_WORK TO COMPLETE_:
Each entry, in full: copy it out exactly.

_Entries taken from a collection_:
★ ★ ★ ★

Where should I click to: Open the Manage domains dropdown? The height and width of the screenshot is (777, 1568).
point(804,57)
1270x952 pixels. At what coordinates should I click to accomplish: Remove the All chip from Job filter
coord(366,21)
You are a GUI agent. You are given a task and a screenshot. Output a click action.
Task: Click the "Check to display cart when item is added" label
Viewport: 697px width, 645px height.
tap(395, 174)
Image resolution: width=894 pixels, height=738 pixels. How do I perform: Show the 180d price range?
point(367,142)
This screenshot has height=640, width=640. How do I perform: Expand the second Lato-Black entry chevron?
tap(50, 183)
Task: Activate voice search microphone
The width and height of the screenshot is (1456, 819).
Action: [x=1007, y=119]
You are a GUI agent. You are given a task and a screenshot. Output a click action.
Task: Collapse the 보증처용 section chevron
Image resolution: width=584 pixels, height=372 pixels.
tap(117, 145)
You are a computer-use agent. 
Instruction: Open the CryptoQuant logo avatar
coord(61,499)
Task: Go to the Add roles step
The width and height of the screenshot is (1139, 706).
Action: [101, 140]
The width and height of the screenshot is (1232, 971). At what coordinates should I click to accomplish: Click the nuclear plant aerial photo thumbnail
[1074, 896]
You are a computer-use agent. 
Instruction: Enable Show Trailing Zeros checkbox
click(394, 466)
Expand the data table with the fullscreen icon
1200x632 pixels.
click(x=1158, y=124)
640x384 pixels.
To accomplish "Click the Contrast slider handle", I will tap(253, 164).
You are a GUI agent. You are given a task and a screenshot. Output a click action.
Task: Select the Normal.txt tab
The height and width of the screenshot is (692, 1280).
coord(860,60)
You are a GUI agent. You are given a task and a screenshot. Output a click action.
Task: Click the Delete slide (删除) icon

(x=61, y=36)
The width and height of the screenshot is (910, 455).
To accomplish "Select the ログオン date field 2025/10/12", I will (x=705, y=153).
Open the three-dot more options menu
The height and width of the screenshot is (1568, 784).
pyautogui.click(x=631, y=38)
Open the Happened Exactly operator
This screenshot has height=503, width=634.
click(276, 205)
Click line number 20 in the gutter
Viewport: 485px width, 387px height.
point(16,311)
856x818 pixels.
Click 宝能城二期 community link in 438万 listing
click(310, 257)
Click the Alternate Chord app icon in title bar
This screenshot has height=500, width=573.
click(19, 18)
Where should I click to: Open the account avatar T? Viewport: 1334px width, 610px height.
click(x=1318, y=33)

★ ★ ★ ★

_THE COMPLETED TASK_:
Where should I click to: Open the Manage domains dropdown? The height and width of the screenshot is (777, 1568).
point(804,57)
1270x952 pixels. At what coordinates should I click to accomplish: Remove the All chip from Job filter
coord(366,21)
You are a GUI agent. You are given a task and a screenshot. Output a click action.
Task: Click the "Check to display cart when item is added" label
Viewport: 697px width, 645px height.
tap(395, 174)
Image resolution: width=894 pixels, height=738 pixels. How do I perform: Show the 180d price range?
point(367,142)
This screenshot has height=640, width=640. How do I perform: Expand the second Lato-Black entry chevron?
tap(50, 183)
Task: Activate voice search microphone
The width and height of the screenshot is (1456, 819).
Action: [x=1007, y=119]
You are a GUI agent. You are given a task and a screenshot. Output a click action.
Task: Collapse the 보증처용 section chevron
Image resolution: width=584 pixels, height=372 pixels.
tap(117, 145)
You are a computer-use agent. 
Instruction: Open the CryptoQuant logo avatar
coord(61,499)
Task: Go to the Add roles step
The width and height of the screenshot is (1139, 706).
Action: [101, 140]
The width and height of the screenshot is (1232, 971). At what coordinates should I click to accomplish: Click the nuclear plant aerial photo thumbnail
[1074, 896]
You are a computer-use agent. 
Instruction: Enable Show Trailing Zeros checkbox
click(394, 466)
Expand the data table with the fullscreen icon
1200x632 pixels.
click(x=1158, y=124)
640x384 pixels.
To accomplish "Click the Contrast slider handle", I will tap(253, 164).
You are a GUI agent. You are given a task and a screenshot. Output a click action.
Task: Select the Normal.txt tab
The height and width of the screenshot is (692, 1280).
coord(860,60)
You are a GUI agent. You are given a task and a screenshot. Output a click action.
Task: Click the Delete slide (删除) icon

(x=61, y=36)
The width and height of the screenshot is (910, 455).
To accomplish "Select the ログオン date field 2025/10/12", I will (x=705, y=153).
Open the three-dot more options menu
The height and width of the screenshot is (1568, 784).
pyautogui.click(x=631, y=38)
Open the Happened Exactly operator
This screenshot has height=503, width=634.
click(276, 205)
Click line number 20 in the gutter
Viewport: 485px width, 387px height.
point(16,311)
856x818 pixels.
Click 宝能城二期 community link in 438万 listing
click(310, 257)
Click the Alternate Chord app icon in title bar
This screenshot has height=500, width=573.
click(19, 18)
Where should I click to: Open the account avatar T? Viewport: 1334px width, 610px height.
click(x=1318, y=33)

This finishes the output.